I am sometimes still confused when it comes to weak vowels. Today [in LPD] I found ʊ in spatula and u in occupy, although they seem equal and appear in the same environment. I also noted that they are replaced by the same symbol in the transcription of the American-English pronunciation - ə.Actually, it’s not true that they “appear in the same environment”. A crucial difference is that spatula has a weak final vowel (ə), while occupy has a strong one (aɪ).

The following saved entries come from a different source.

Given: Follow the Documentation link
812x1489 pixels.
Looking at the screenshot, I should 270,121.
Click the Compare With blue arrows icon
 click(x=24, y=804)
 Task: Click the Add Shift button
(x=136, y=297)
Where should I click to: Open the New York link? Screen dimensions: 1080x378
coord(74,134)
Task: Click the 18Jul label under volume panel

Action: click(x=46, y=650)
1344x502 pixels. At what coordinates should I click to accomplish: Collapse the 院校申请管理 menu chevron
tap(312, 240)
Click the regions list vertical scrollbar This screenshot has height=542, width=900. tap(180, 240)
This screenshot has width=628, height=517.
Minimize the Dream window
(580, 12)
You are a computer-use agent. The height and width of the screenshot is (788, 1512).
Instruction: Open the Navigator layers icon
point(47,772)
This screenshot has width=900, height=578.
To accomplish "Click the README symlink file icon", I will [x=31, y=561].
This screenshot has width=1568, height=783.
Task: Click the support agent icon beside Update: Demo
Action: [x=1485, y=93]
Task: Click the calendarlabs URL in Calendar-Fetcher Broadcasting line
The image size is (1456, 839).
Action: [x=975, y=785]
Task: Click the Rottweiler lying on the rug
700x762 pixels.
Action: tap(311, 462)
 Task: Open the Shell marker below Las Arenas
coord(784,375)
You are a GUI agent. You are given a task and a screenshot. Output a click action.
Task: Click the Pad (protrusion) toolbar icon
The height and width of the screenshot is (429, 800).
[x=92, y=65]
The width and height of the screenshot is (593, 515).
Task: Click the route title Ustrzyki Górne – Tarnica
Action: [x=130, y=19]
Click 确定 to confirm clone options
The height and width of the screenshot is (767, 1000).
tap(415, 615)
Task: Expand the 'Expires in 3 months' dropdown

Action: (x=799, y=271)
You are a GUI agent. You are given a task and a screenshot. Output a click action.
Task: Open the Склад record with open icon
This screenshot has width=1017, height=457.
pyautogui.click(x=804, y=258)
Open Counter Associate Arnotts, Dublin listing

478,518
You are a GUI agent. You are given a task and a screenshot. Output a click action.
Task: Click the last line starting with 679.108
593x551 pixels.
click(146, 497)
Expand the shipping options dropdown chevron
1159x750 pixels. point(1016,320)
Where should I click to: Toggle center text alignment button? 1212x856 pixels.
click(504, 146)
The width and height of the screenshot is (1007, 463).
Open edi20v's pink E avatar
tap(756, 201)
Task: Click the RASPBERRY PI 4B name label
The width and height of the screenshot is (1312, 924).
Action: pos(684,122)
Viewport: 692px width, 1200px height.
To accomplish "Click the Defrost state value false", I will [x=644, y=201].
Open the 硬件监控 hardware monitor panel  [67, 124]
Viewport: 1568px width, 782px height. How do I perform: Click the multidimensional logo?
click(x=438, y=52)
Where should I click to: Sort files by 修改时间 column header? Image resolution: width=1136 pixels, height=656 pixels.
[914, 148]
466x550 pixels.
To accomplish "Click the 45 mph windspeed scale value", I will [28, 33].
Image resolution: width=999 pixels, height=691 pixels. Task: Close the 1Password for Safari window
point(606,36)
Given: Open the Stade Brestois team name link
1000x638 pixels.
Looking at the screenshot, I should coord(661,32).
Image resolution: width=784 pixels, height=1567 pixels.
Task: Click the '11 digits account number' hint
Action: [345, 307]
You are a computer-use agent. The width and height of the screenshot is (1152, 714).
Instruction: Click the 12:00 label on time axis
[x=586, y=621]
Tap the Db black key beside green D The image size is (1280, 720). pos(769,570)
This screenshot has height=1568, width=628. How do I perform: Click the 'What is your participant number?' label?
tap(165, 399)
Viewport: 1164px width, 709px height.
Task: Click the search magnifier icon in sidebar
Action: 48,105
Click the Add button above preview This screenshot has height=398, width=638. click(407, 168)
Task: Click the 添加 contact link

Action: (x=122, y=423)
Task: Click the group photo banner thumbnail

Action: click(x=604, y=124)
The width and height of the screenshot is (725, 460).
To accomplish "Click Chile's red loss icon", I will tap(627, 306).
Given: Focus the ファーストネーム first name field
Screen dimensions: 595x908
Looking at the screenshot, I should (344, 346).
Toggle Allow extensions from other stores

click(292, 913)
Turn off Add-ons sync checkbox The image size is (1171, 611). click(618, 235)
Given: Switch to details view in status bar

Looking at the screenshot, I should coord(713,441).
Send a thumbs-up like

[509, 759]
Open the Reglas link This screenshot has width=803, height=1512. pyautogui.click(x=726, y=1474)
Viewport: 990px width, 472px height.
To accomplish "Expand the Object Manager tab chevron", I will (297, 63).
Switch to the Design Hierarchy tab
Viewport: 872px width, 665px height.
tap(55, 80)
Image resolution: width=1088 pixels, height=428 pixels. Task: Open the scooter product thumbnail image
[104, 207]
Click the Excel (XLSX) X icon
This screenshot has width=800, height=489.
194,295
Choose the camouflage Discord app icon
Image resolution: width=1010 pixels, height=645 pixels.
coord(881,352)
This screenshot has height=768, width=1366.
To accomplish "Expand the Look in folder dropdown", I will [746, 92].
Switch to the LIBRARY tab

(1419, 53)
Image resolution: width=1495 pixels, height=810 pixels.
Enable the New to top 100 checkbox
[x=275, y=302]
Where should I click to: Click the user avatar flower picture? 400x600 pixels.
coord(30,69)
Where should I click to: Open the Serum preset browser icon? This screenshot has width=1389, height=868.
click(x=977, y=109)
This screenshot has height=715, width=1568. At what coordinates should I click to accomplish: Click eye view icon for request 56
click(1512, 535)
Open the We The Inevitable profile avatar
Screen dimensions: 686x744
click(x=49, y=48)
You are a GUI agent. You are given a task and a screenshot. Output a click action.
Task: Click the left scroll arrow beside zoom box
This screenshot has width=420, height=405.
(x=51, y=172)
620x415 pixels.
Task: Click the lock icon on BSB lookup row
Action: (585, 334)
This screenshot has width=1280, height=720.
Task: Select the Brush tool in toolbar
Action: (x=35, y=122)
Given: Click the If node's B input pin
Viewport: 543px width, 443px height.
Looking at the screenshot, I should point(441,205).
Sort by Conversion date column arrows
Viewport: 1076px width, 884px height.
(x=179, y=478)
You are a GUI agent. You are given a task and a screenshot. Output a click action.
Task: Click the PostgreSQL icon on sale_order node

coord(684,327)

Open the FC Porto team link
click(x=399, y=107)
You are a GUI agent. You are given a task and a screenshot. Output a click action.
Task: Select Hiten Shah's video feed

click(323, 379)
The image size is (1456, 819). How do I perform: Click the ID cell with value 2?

Consequently by my syllabification rules (which you may disagree with) the second syllable in spatula is closed, while that in occupy is open: the l of spatula remains in the default coda position, while the p of occupy is captured into the final syllable by the following strong vowel.
My introspection and observation leads me to think that in RP, or at least for me personally, we typically have a vowel ranging over [ʊ ~ ə] in a closed syllable but over the more firmly back [u ~ ʊ] in an open syllable.
Compare stimulus and stimulate, which I have transcribed ˈstɪm jʊl əs and ˈstɪm ju leɪt respectively (in each case also with -jə- as an alternative possibility).
In American English, yes, -jə- would be normal; but in BrE, for someone of my age group, my reaction to it is that that would sound uncultivated or at least very casual.
You may think that I have made things unnecessarily complicated here. There is obviously a gradual tendency for the British to follow the Americans towards generalizing -jə- in these weak syllables. But we haven’t by any means got there yet.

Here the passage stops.